It’s hard to believe how fast 2016 flew by. You will soon start receiving all the forms and the documents you need to complete your 2016 tax return. Here are some tips for you as you think about filing your 2016 taxes
1. Make sure you contribute to your retirement plan
You have time until April 17, 2017 to contribute to your retirement account for 2016.
Your employer may offer a 401(k) or another kind of retirement plan. Make sure you contribute the maximum amount allowable since this could be a great tax savings vehicle. If your employer matches your contribution you are leaving money on the table that could benefit you in your retirement. If your employer does not offer a retirement plan, then consider making a contribution to a traditional individual retirement account (IRA) or a Roth IRA. While contributing to a Roth IRA instead of a traditional IRA will not cut your 2016 tax bill since Roth contributions are not deductible, it could be the better choice because all withdrawals from a Roth can be tax-free in retirement. For 2016, the maximum IRA contribution you can make is $5,500 ($6,500 if you are age 50 or older by the end of the year). The amount you can contribute will vary depending on your tax bracket.
2. Tweak your withholding
Check your year-to-date withholding and consider changing it if you are expecting a large refund. On the other hand, if you didn’t pay enough to the IRS during the year, you may have a big tax bill staring you in the face. And you might owe significant interest and penalties too.
According to IRS rules, you must pay 100 percent of last year’s tax liability or 90 percent of this year’s tax or you will owe an underpayment penalty. If you make an estimated payment by January 15, though Form 2210: Underpayment of Estimated Tax , you can erase any penalty for the fourth quarter, but you still will owe a penalty for earlier quarters if you did not send in any estimated payments back then.
3. Donate to charities!
You can save your tax bill by donating things that you no longer need or want such as used clothing, shoes, furniture, books, toys and all kinds of household items. There are many charities eager to accept your donation and you can choose one in your neighborhood to your liking. Several charities will even offer to come up to your house to pick up your donation. The deduction is limited to the item’s fair market value, and the items must be in good condition to be deductible. If the value of the non-cash items is more than $500, then you must also file Form 8283, Non-cash Charitable Contributions. Make sure you securely keep all your donation receipts for your record keeping.

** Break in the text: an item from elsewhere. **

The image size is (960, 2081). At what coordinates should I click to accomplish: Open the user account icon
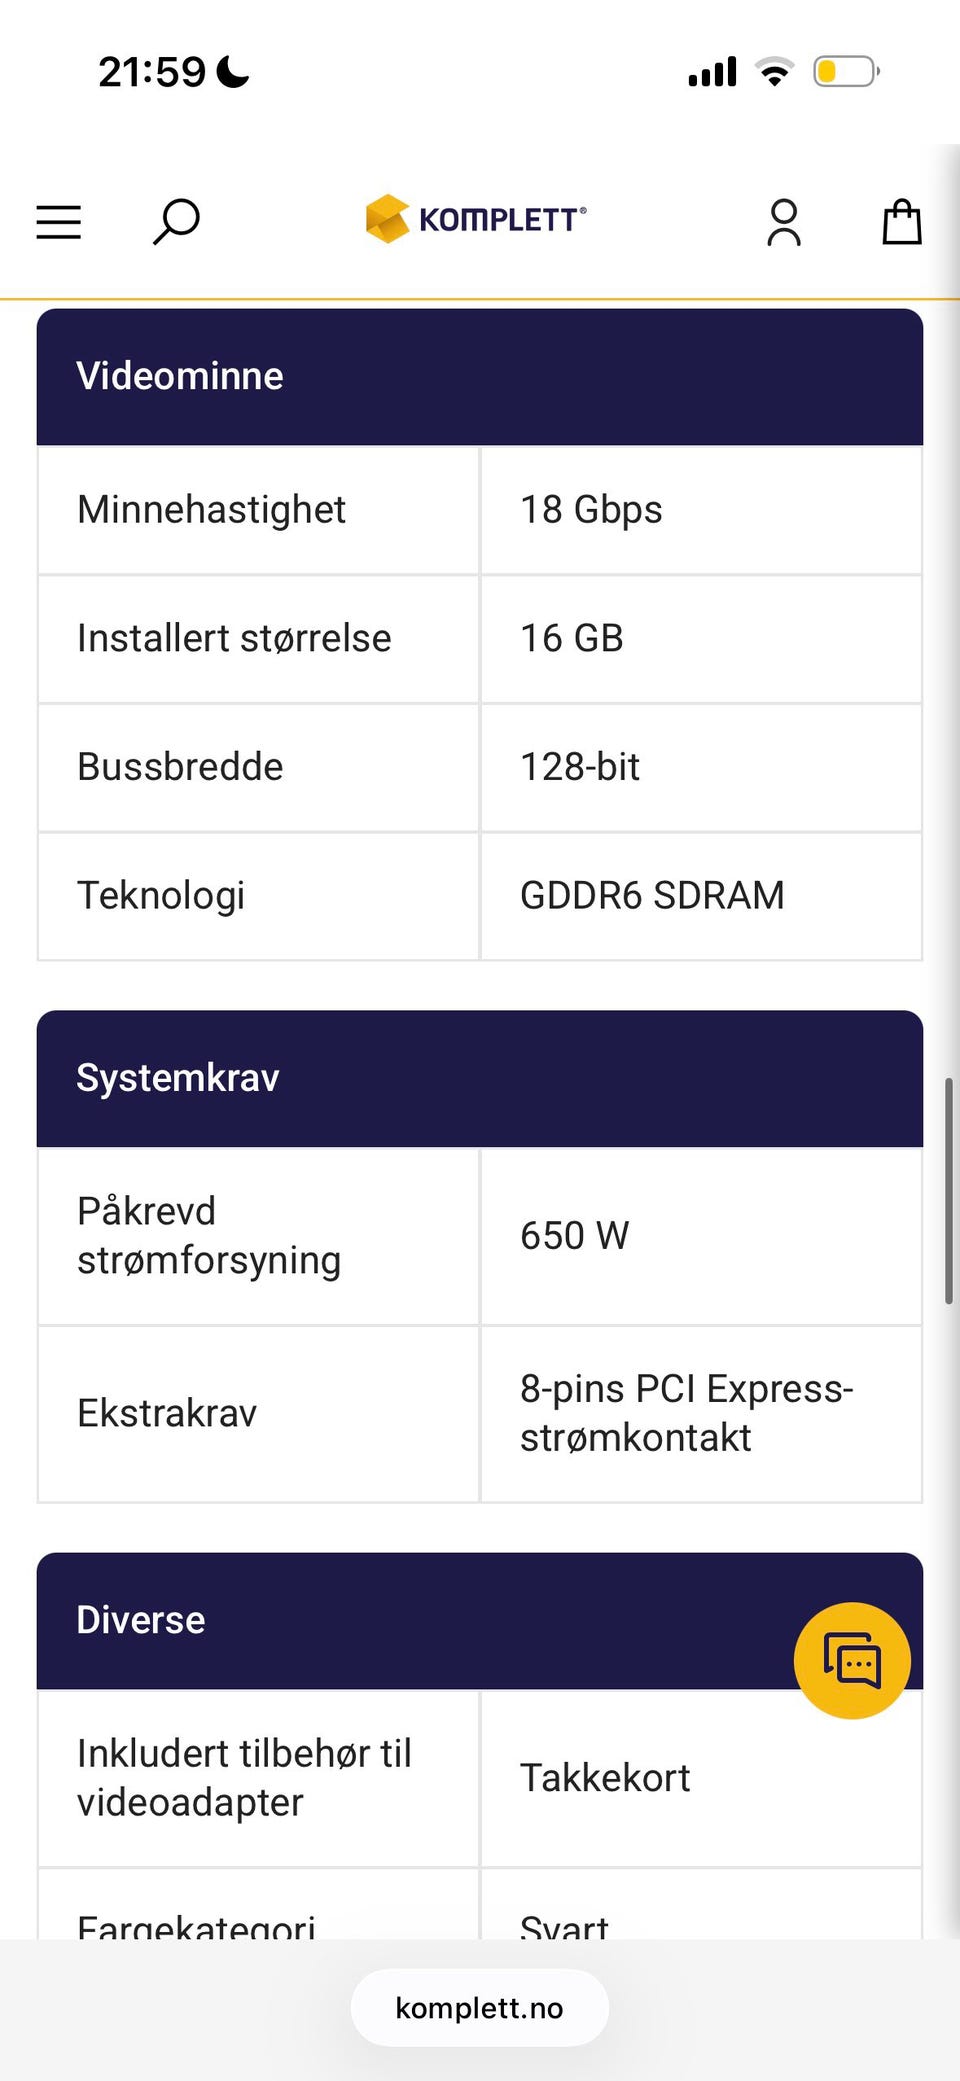tap(784, 222)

4. Itemize your deductions
Many people prefer to just take the standard deduction since it is easier but you could save a lot if you itemize in certain instances. If you own a home, live in a high-tax area or are self-employed your qualified expenses could easily add up to more than the 2016 standard deduction of $6,300 for singles and $12,600 for married couples filing jointly. In addition to often used deductions such as mortgage interest and charitable donations miscellaneous expenses are also deductible if the combined amount adds up to more than two percent of your adjusted gross income. These include tax-preparation fees, job-hunting expenses, business car expenses and professional dues. You can even deduct medical expenses that are greater than 10% percent of your adjusted gross income.
If you, your spouse or dependents had higher education costs in 2016, you may qualify for one of the multiple tax benefits available. The IRS offers a useful tool: the Interactive Tax Assistant tool to help you figure out your best option.
5. File your tax return electronically
The quickest way to receive your refund is to e-file your tax return and use direct deposit. The IRS processes electronic returns much faster than the paper ones so you could get your refund three to six weeks earlier. If you owe money, use IRS direct pay from your checking or savings account.
There are other advantages to electronic filing as well. Less than 1% of electronic returns have errors, compared with 20% of paper returns. The IRS also acknowledges that it received your return which helps you protect yourself from interest and penalties in case your paper return gets lost.